Work instructions
Each line from the one that holds "The image size is (1280, 593)." to the end of the records is to be retyped exactly. Pictures are not part of the copy.

───── Input for this task

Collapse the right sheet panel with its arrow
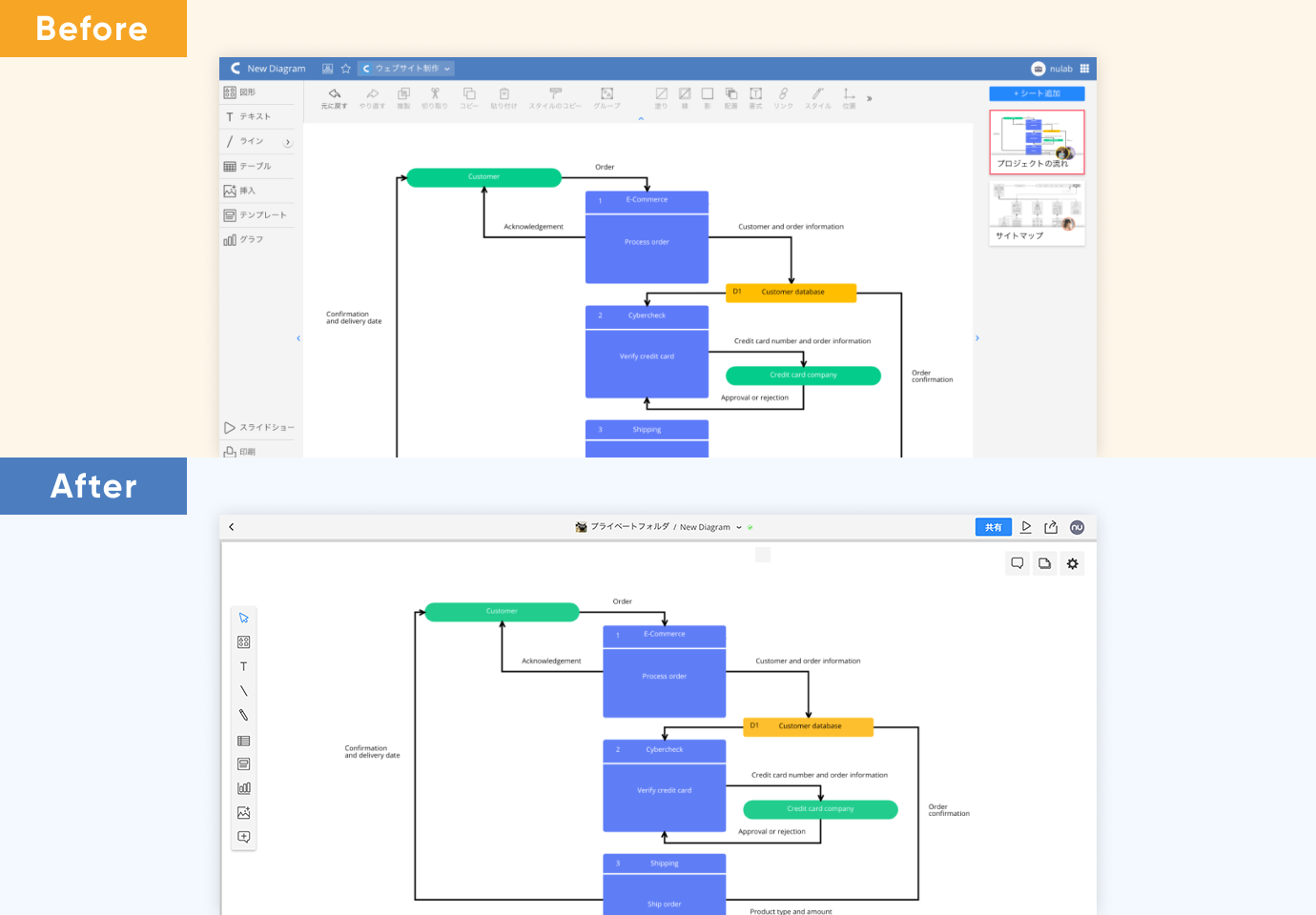 (x=977, y=338)
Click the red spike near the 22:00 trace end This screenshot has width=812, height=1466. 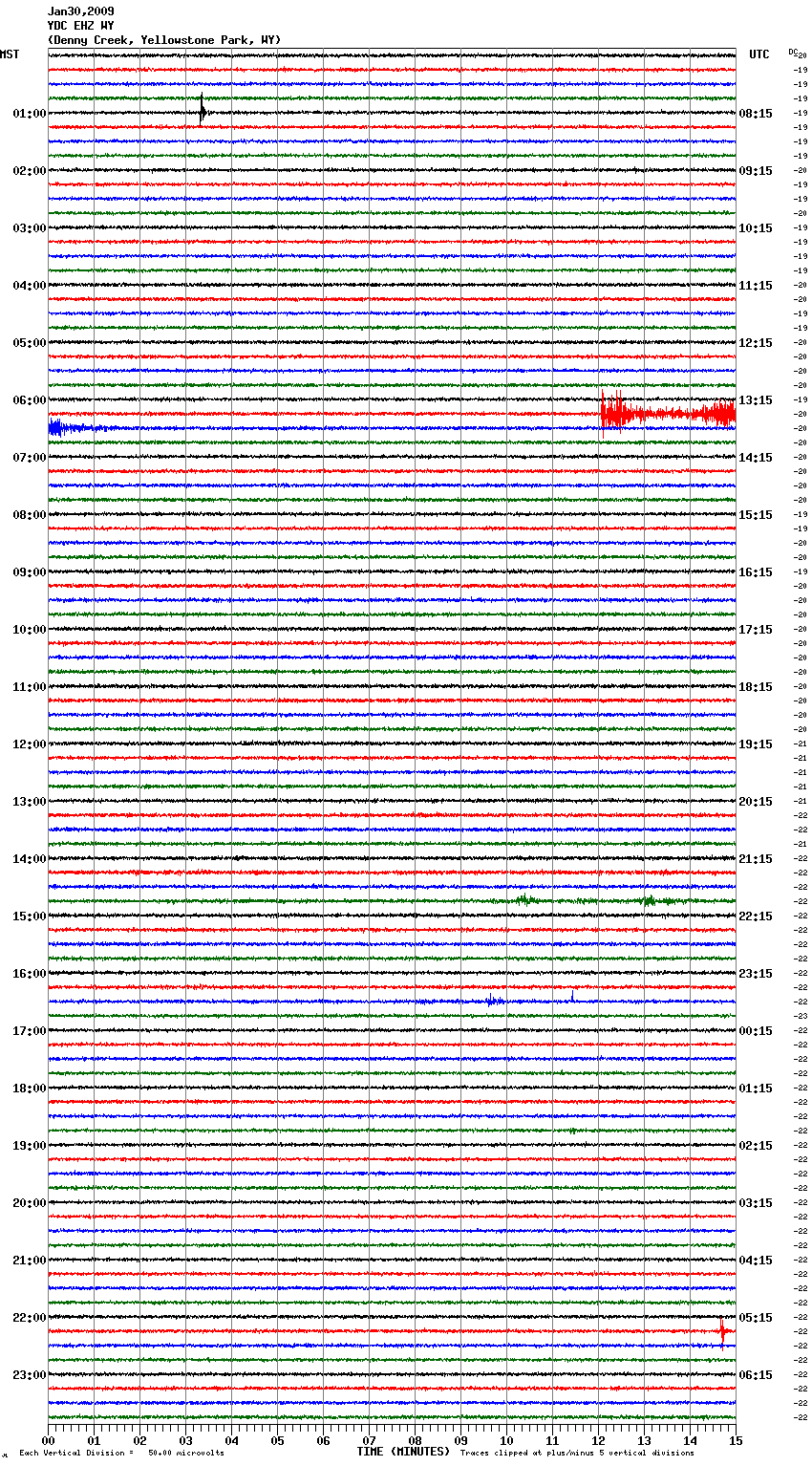tap(722, 1330)
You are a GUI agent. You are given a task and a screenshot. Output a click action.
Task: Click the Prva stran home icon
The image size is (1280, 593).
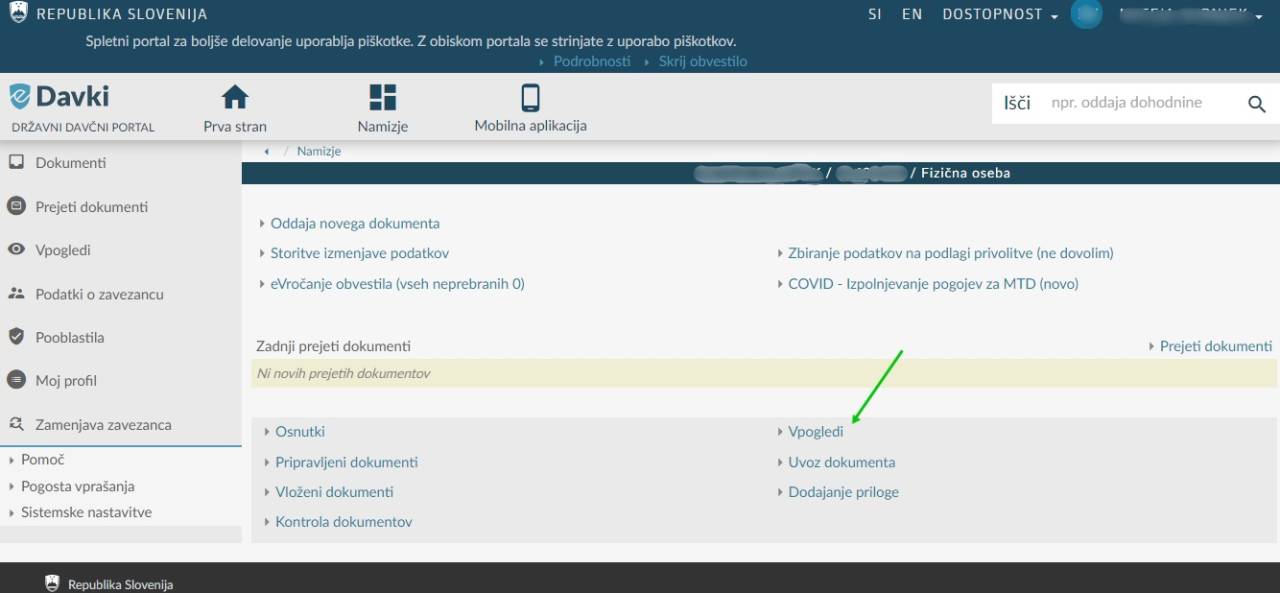pos(235,98)
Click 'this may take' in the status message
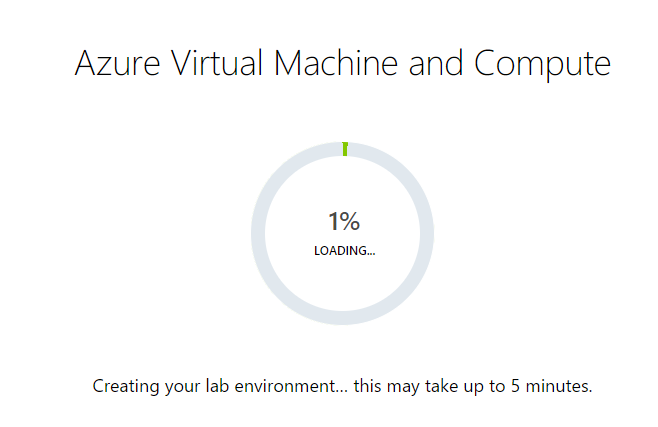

──────────

Answer to this task
The image size is (1280, 593).
pos(235,98)
Click 'this may take' in the status message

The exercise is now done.